**WHAT TO DO**:
An exact copy of the entries is required, excluding any pictures.

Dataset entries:
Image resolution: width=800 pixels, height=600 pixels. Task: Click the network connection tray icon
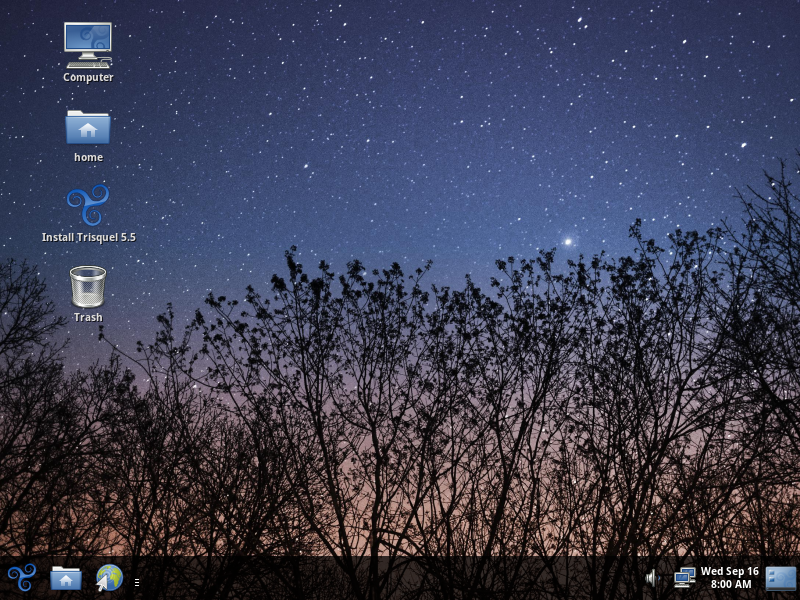(x=685, y=578)
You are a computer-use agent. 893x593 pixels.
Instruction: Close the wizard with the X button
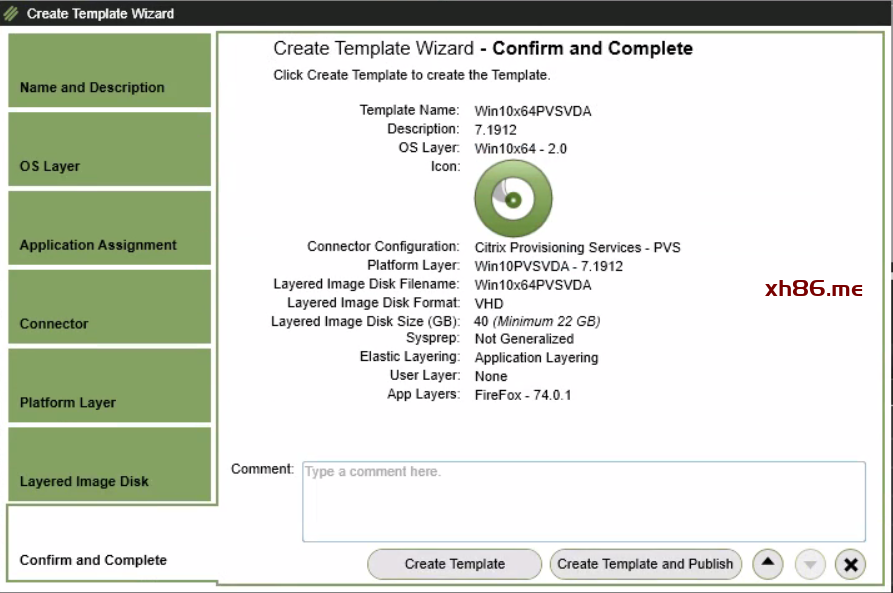tap(850, 564)
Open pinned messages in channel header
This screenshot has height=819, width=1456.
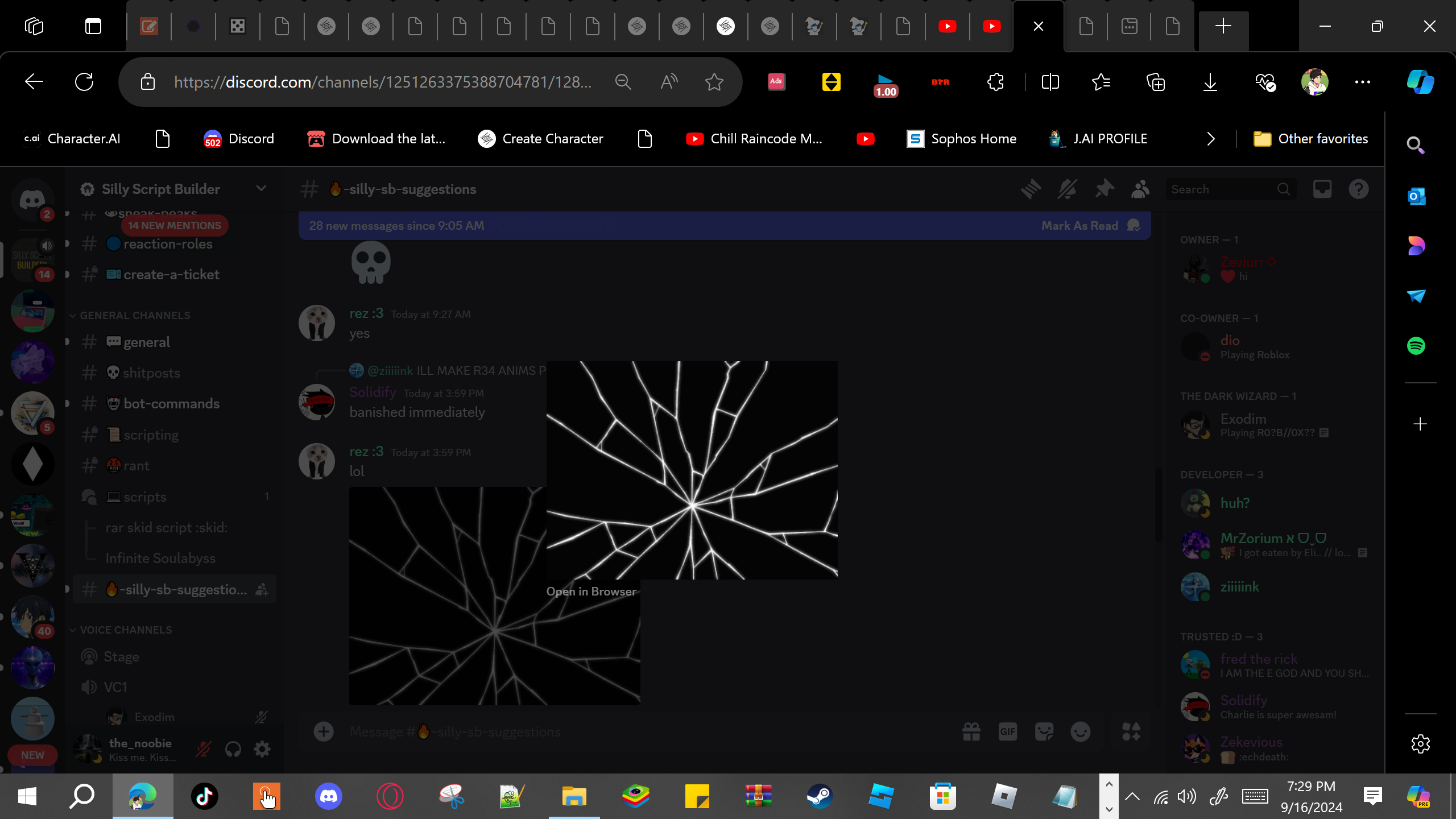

**REPLY TO THE TASK**:
Image resolution: width=800 pixels, height=600 pixels. Task: Click the network connection tray icon
(x=685, y=578)
You are a computer-use agent. 893x593 pixels.
Instruction: Close the wizard with the X button
tap(850, 564)
Open pinned messages in channel header
This screenshot has height=819, width=1456.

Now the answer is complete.